* [Task brief] Beginning with the line that contains "Select JUnit Plug-in Test in the tree", restate each line below through the final one exactly, and exclude the pictures.

* [Provided information]
----

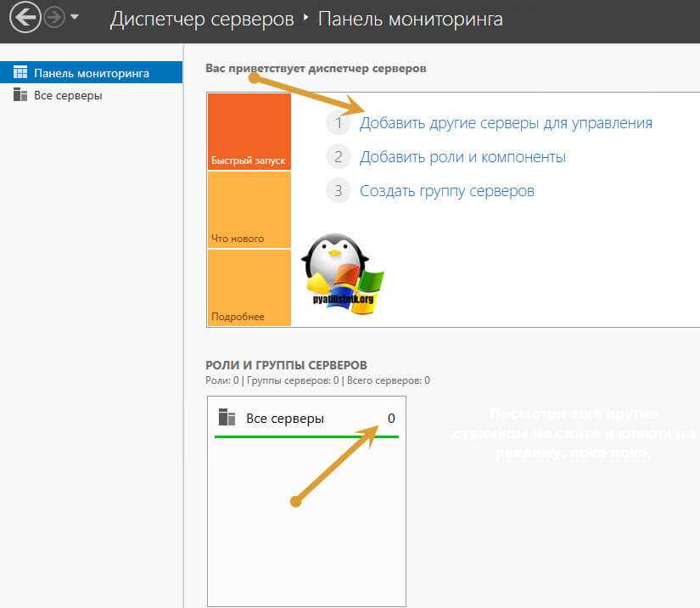Screen dimensions: 700x608
Task: Click the Back navigation arrow button
Action: pos(25,18)
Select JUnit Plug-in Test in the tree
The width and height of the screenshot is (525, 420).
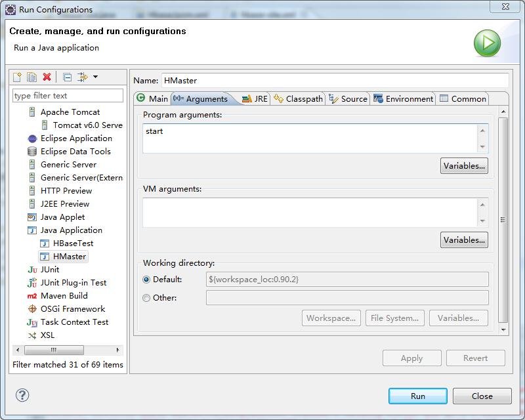(73, 283)
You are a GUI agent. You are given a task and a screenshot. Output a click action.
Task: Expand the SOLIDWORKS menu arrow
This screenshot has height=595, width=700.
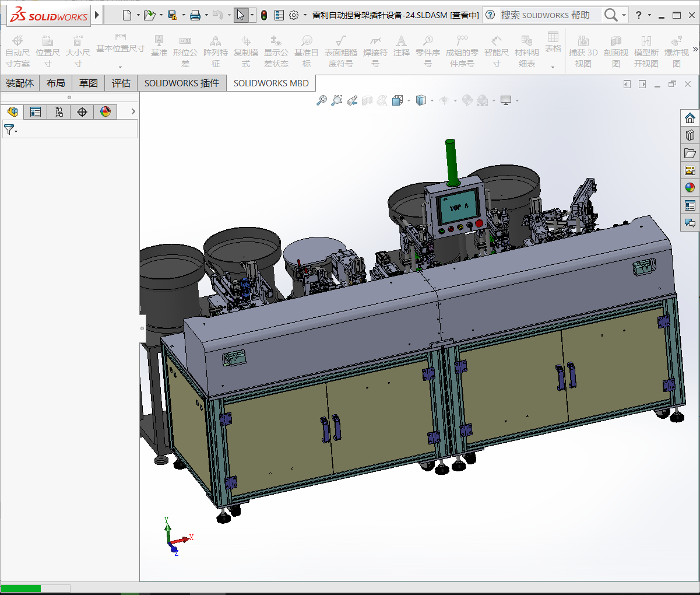pos(97,15)
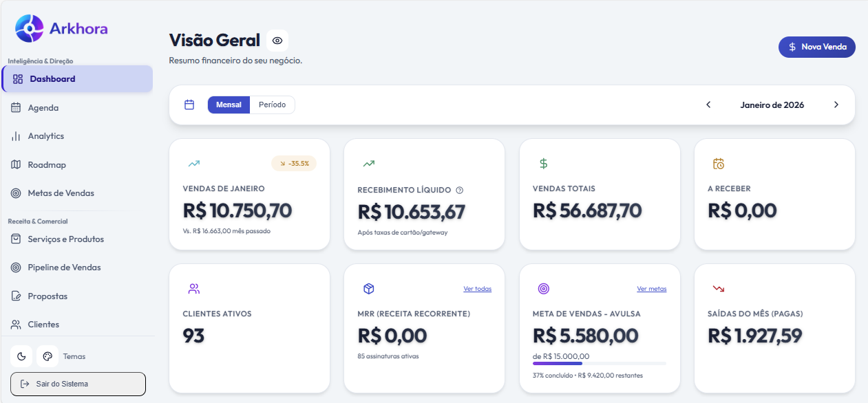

----

* [Response]
Select JUnit Plug-in Test in the tree
The width and height of the screenshot is (525, 420).
(73, 283)
You are a GUI agent. You are given a task and a screenshot. Output a click action.
Task: Expand the SOLIDWORKS menu arrow
This screenshot has height=595, width=700.
pos(97,15)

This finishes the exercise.